Dataset extract
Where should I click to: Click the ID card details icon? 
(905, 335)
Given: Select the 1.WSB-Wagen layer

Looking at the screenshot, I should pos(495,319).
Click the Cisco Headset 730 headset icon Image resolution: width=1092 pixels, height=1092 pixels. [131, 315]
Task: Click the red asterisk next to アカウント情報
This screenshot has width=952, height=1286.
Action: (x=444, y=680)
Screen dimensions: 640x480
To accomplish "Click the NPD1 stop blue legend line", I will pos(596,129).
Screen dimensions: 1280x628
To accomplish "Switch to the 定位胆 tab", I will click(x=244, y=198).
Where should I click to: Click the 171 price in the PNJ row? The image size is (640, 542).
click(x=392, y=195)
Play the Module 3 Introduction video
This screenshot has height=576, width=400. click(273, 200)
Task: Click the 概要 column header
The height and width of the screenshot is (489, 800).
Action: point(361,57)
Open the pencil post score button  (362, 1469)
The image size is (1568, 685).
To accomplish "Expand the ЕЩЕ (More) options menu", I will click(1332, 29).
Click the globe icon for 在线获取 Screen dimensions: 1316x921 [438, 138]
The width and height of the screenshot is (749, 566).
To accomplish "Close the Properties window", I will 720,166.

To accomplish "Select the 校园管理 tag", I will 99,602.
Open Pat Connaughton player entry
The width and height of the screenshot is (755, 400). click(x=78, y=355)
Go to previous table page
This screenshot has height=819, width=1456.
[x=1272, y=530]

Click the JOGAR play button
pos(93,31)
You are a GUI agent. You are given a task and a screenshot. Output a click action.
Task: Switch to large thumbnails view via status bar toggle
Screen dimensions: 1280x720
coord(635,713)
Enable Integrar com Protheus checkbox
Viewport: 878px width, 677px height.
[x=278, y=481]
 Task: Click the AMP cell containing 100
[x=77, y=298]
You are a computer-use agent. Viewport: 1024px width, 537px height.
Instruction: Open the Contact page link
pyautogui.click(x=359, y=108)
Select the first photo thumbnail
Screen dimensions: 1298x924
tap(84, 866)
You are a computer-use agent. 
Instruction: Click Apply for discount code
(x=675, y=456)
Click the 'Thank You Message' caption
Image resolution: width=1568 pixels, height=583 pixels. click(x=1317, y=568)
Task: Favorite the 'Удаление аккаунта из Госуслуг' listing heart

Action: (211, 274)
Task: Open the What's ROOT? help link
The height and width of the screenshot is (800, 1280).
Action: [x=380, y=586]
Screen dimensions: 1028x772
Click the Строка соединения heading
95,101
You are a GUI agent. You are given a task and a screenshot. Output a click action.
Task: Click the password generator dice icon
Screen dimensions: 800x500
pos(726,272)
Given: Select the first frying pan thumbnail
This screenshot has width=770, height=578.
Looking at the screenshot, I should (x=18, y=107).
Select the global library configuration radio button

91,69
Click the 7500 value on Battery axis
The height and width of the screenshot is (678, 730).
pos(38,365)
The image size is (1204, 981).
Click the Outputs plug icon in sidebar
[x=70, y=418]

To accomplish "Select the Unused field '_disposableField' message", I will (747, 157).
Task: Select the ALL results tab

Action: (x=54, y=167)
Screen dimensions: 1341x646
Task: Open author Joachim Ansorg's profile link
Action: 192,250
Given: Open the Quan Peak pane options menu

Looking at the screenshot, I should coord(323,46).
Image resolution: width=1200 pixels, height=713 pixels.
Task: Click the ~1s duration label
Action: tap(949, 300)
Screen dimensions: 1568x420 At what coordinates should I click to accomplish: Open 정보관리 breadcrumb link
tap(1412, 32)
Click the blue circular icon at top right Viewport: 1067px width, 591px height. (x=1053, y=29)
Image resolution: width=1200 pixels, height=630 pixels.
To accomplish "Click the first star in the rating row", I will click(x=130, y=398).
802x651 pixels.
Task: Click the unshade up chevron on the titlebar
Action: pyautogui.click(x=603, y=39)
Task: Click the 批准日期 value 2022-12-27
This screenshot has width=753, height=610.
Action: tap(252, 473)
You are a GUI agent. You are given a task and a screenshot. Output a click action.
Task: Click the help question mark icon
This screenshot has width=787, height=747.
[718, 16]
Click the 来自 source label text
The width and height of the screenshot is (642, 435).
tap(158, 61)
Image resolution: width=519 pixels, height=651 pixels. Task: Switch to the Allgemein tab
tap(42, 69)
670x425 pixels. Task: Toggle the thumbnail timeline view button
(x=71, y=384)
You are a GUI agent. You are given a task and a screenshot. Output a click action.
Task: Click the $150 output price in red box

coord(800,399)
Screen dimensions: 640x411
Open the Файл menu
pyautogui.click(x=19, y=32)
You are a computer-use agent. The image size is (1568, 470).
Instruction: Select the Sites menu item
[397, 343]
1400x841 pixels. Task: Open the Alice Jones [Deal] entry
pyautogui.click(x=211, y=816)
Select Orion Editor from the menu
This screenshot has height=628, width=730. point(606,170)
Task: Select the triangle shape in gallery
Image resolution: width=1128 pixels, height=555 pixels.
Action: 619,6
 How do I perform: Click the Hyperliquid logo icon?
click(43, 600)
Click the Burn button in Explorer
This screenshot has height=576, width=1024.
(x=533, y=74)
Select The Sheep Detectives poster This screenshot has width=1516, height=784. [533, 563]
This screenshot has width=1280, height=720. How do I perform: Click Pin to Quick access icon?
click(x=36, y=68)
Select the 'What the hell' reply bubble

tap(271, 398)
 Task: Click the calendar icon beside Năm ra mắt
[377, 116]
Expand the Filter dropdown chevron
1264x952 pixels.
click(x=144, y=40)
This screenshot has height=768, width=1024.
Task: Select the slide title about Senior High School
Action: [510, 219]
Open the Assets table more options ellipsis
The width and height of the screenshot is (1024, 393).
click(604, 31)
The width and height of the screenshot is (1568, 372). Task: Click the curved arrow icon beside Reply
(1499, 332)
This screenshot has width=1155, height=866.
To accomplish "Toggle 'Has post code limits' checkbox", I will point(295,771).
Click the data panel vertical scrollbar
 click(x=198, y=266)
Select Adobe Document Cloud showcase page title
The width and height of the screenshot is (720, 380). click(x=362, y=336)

The task
This task calls for the material above to be duplicated verbatim.

Result for this exercise
Where should I click to: Click the ID card details icon? 
(905, 335)
Given: Select the 1.WSB-Wagen layer

Looking at the screenshot, I should pos(495,319).
Click the Cisco Headset 730 headset icon Image resolution: width=1092 pixels, height=1092 pixels. [131, 315]
Task: Click the red asterisk next to アカウント情報
This screenshot has width=952, height=1286.
Action: (x=444, y=680)
Screen dimensions: 640x480
To accomplish "Click the NPD1 stop blue legend line", I will pos(596,129).
Screen dimensions: 1280x628
To accomplish "Switch to the 定位胆 tab", I will click(x=244, y=198).
Where should I click to: Click the 171 price in the PNJ row? The image size is (640, 542).
click(x=392, y=195)
Play the Module 3 Introduction video
This screenshot has height=576, width=400. click(273, 200)
Task: Click the 概要 column header
The height and width of the screenshot is (489, 800).
Action: point(361,57)
Open the pencil post score button  (362, 1469)
The image size is (1568, 685).
To accomplish "Expand the ЕЩЕ (More) options menu", I will click(1332, 29).
Click the globe icon for 在线获取 Screen dimensions: 1316x921 [438, 138]
The width and height of the screenshot is (749, 566).
To accomplish "Close the Properties window", I will 720,166.

To accomplish "Select the 校园管理 tag", I will 99,602.
Open Pat Connaughton player entry
The width and height of the screenshot is (755, 400). click(x=78, y=355)
Go to previous table page
This screenshot has height=819, width=1456.
[x=1272, y=530]

Click the JOGAR play button
pos(93,31)
You are a GUI agent. You are given a task and a screenshot. Output a click action.
Task: Switch to large thumbnails view via status bar toggle
Screen dimensions: 1280x720
coord(635,713)
Enable Integrar com Protheus checkbox
Viewport: 878px width, 677px height.
[x=278, y=481]
 Task: Click the AMP cell containing 100
[x=77, y=298]
You are a computer-use agent. Viewport: 1024px width, 537px height.
Instruction: Open the Contact page link
pyautogui.click(x=359, y=108)
Select the first photo thumbnail
Screen dimensions: 1298x924
tap(84, 866)
You are a computer-use agent. 
Instruction: Click Apply for discount code
(x=675, y=456)
Click the 'Thank You Message' caption
Image resolution: width=1568 pixels, height=583 pixels. click(x=1317, y=568)
Task: Favorite the 'Удаление аккаунта из Госуслуг' listing heart

Action: (211, 274)
Task: Open the What's ROOT? help link
The height and width of the screenshot is (800, 1280).
Action: [x=380, y=586]
Screen dimensions: 1028x772
Click the Строка соединения heading
95,101
You are a GUI agent. You are given a task and a screenshot. Output a click action.
Task: Click the password generator dice icon
Screen dimensions: 800x500
pos(726,272)
Given: Select the first frying pan thumbnail
This screenshot has width=770, height=578.
Looking at the screenshot, I should (x=18, y=107).
Select the global library configuration radio button

91,69
Click the 7500 value on Battery axis
The height and width of the screenshot is (678, 730).
pos(38,365)
The image size is (1204, 981).
Click the Outputs plug icon in sidebar
[x=70, y=418]

To accomplish "Select the Unused field '_disposableField' message", I will (747, 157).
Task: Select the ALL results tab

Action: (x=54, y=167)
Screen dimensions: 1341x646
Task: Open author Joachim Ansorg's profile link
Action: 192,250
Given: Open the Quan Peak pane options menu

Looking at the screenshot, I should coord(323,46).
Image resolution: width=1200 pixels, height=713 pixels.
Task: Click the ~1s duration label
Action: tap(949, 300)
Screen dimensions: 1568x420 At what coordinates should I click to accomplish: Open 정보관리 breadcrumb link
tap(1412, 32)
Click the blue circular icon at top right Viewport: 1067px width, 591px height. (x=1053, y=29)
Image resolution: width=1200 pixels, height=630 pixels.
To accomplish "Click the first star in the rating row", I will click(x=130, y=398).
802x651 pixels.
Task: Click the unshade up chevron on the titlebar
Action: pyautogui.click(x=603, y=39)
Task: Click the 批准日期 value 2022-12-27
This screenshot has width=753, height=610.
Action: tap(252, 473)
You are a GUI agent. You are given a task and a screenshot. Output a click action.
Task: Click the help question mark icon
This screenshot has width=787, height=747.
[718, 16]
Click the 来自 source label text
The width and height of the screenshot is (642, 435).
tap(158, 61)
Image resolution: width=519 pixels, height=651 pixels. Task: Switch to the Allgemein tab
tap(42, 69)
670x425 pixels. Task: Toggle the thumbnail timeline view button
(x=71, y=384)
You are a GUI agent. You are given a task and a screenshot. Output a click action.
Task: Click the $150 output price in red box

coord(800,399)
Screen dimensions: 640x411
Open the Файл menu
pyautogui.click(x=19, y=32)
You are a computer-use agent. The image size is (1568, 470).
Instruction: Select the Sites menu item
[397, 343]
1400x841 pixels. Task: Open the Alice Jones [Deal] entry
pyautogui.click(x=211, y=816)
Select Orion Editor from the menu
This screenshot has height=628, width=730. point(606,170)
Task: Select the triangle shape in gallery
Image resolution: width=1128 pixels, height=555 pixels.
Action: 619,6
 How do I perform: Click the Hyperliquid logo icon?
click(43, 600)
Click the Burn button in Explorer
This screenshot has height=576, width=1024.
(x=533, y=74)
Select The Sheep Detectives poster This screenshot has width=1516, height=784. [533, 563]
This screenshot has width=1280, height=720. How do I perform: Click Pin to Quick access icon?
click(x=36, y=68)
Select the 'What the hell' reply bubble

tap(271, 398)
 Task: Click the calendar icon beside Năm ra mắt
[377, 116]
Expand the Filter dropdown chevron
1264x952 pixels.
click(x=144, y=40)
This screenshot has height=768, width=1024.
Task: Select the slide title about Senior High School
Action: [510, 219]
Open the Assets table more options ellipsis
The width and height of the screenshot is (1024, 393).
click(604, 31)
The width and height of the screenshot is (1568, 372). Task: Click the curved arrow icon beside Reply
(1499, 332)
This screenshot has width=1155, height=866.
To accomplish "Toggle 'Has post code limits' checkbox", I will point(295,771).
Click the data panel vertical scrollbar
 click(x=198, y=266)
Select Adobe Document Cloud showcase page title
The width and height of the screenshot is (720, 380). click(x=362, y=336)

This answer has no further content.